What users should check now

Meta said the issue has been fixed, so this is not a reason to panic-delete accounts or assume every recovery flow is broken. It is a reason to audit the parts of account security people tend to ignore until after something goes wrong.

  • Review recovery email and phone numbers: Make sure they are current, secure, and controlled by you or your organization.
  • Enable multiple safeguards: Use two-factor authentication, preferably through an authenticator app or hardware security key where available.
  • Check login alerts: Treat unexpected password reset emails, login warnings, or recovery messages as urgent signals.
  • Separate business access: For brand accounts, avoid relying on one person’s personal inbox or phone number as the only recovery path.
  • Document ownership: Businesses and creators should keep clean records of account ownership, associated domains, and platform contacts in case recovery is needed.

None of these steps can fix a platform-side support flaw by themselves.

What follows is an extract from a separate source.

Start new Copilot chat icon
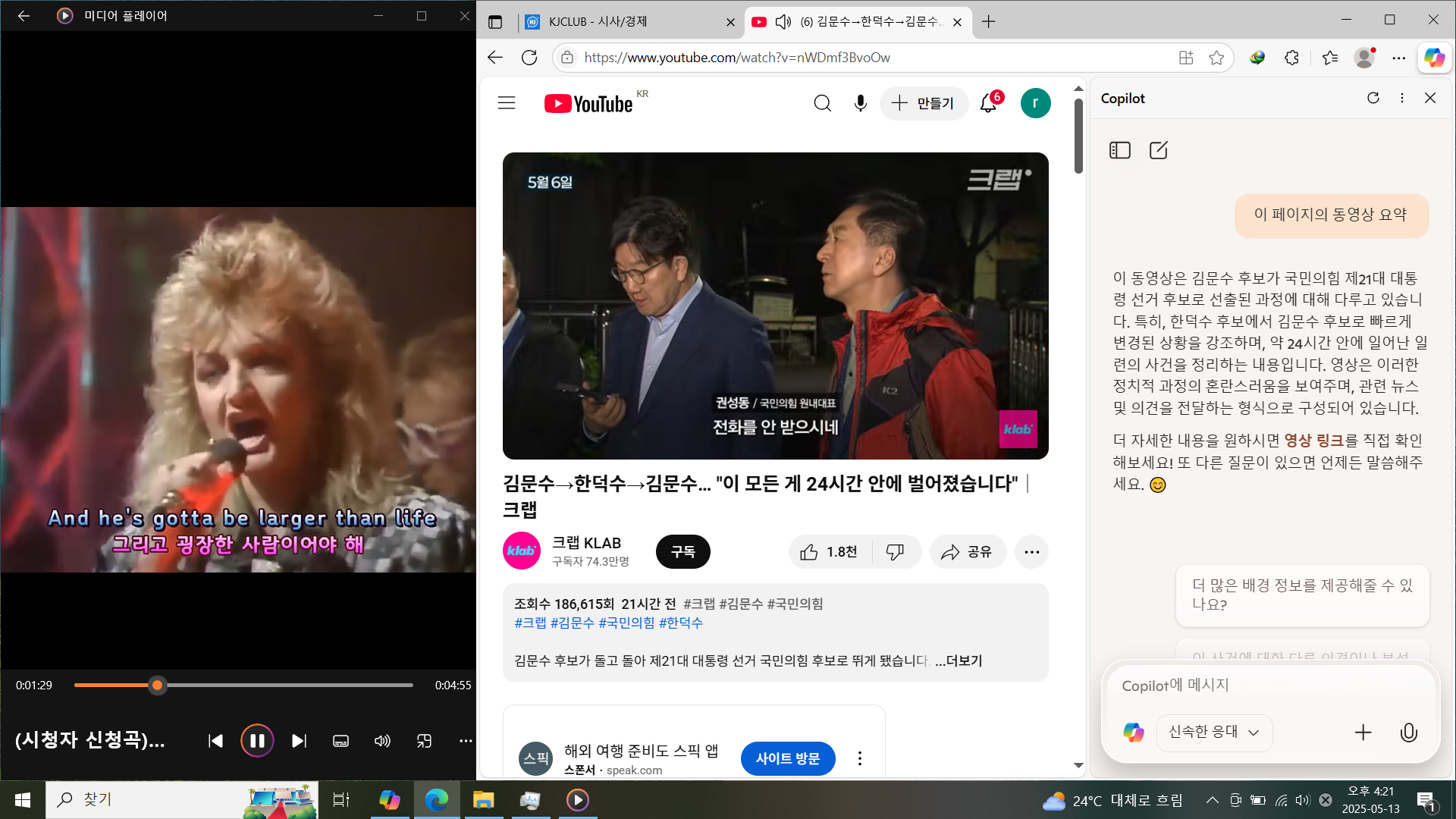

They do reduce the number of weak links an attacker can exploit, and they make legitimate recovery easier if an account is challenged.

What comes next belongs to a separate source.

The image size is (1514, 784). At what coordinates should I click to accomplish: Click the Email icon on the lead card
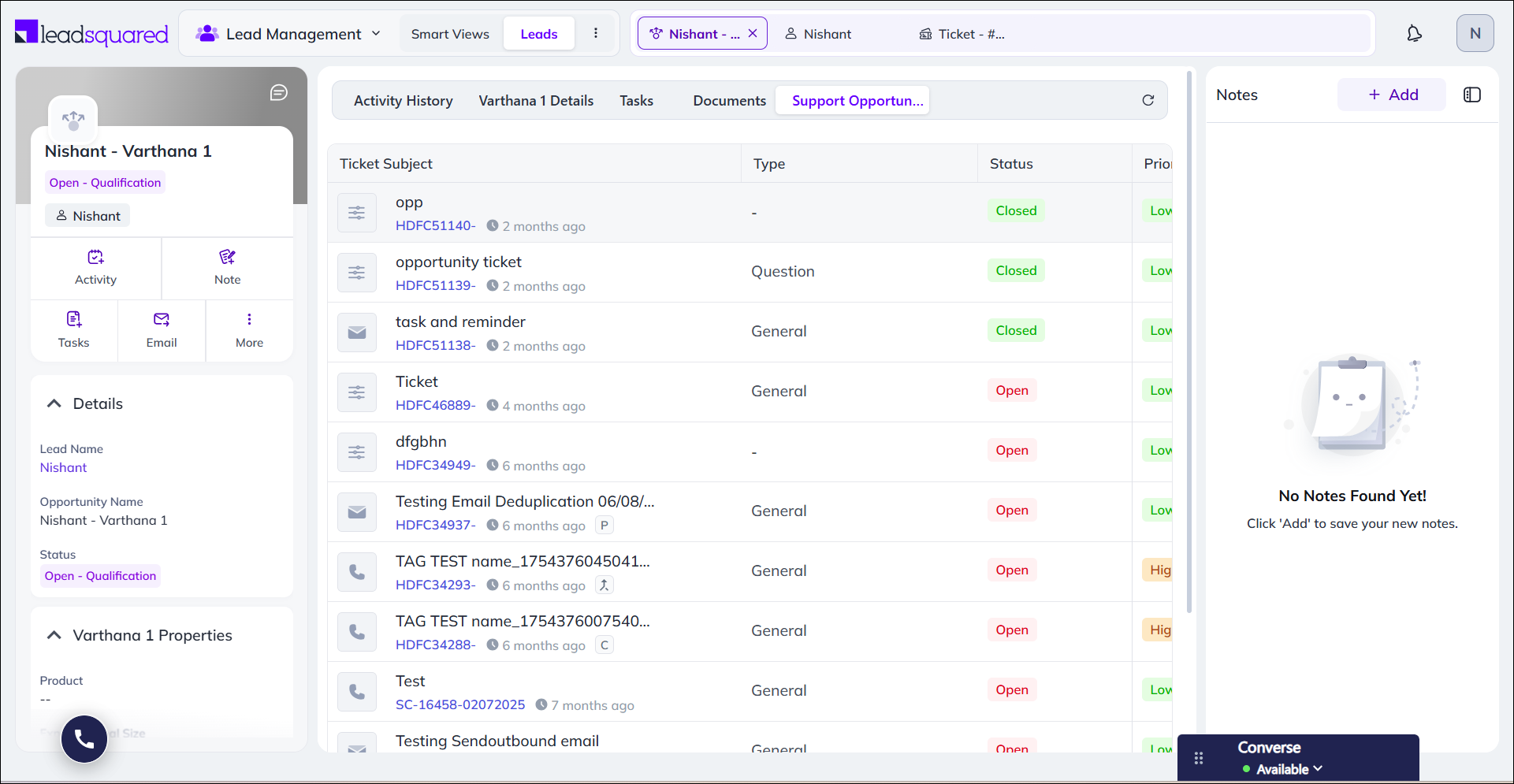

The bigger platform lesson

AI support is attractive because platforms operate at a scale where human-only support is expensive and slow. For routine questions, automated help can be useful. But account recovery is not a routine question when the requested change alters ownership signals.

The reported Instagram issue shows why platforms need stricter separation between low-risk support tasks and high-risk account actions. A chatbot can answer questions about settings. It should face much higher barriers before it can help change a recovery email, trigger a password reset, or override normal account protections.

Location spoofing is another important detail. The alleged attacker used a VPN to appear near the target’s presumed location, apparently to avoid automated protections. That suggests platforms cannot rely too heavily on location as a sign of legitimacy, especially when account changes are being requested through support channels.

The hard part is designing recovery that still works for real users. People do lose access to old inboxes. Employees leave companies. Creators change managers. Public figures have teams. A platform that makes recovery impossible creates its own harm. But a platform that lets automated support accept weak proof creates a different harm: the recovery door becomes the easiest door to attack.

What to watch next

The immediate question is whether Meta’s fix only closed this specific chatbot flow or whether it changed the broader rules around AI-assisted account recovery. The more durable fix would be procedural, not just technical: tighter verification before recovery details can be changed, stronger review for high-profile or high-risk accounts, and clearer alerts when ownership signals are modified.

Creators and businesses should also watch whether Instagram sends more detailed notices to affected users. A warning that an issue occurred is helpful, but account owners need to know what changed, when it changed, and which recovery methods should be reviewed.

The incident is not just about Instagram. Any platform adding AI support to sensitive account workflows faces the same test. The more capable the assistant becomes, the more carefully its permissions need to be limited. In customer support, helpfulness is a product feature. In account recovery, unchecked helpfulness can become the vulnerability.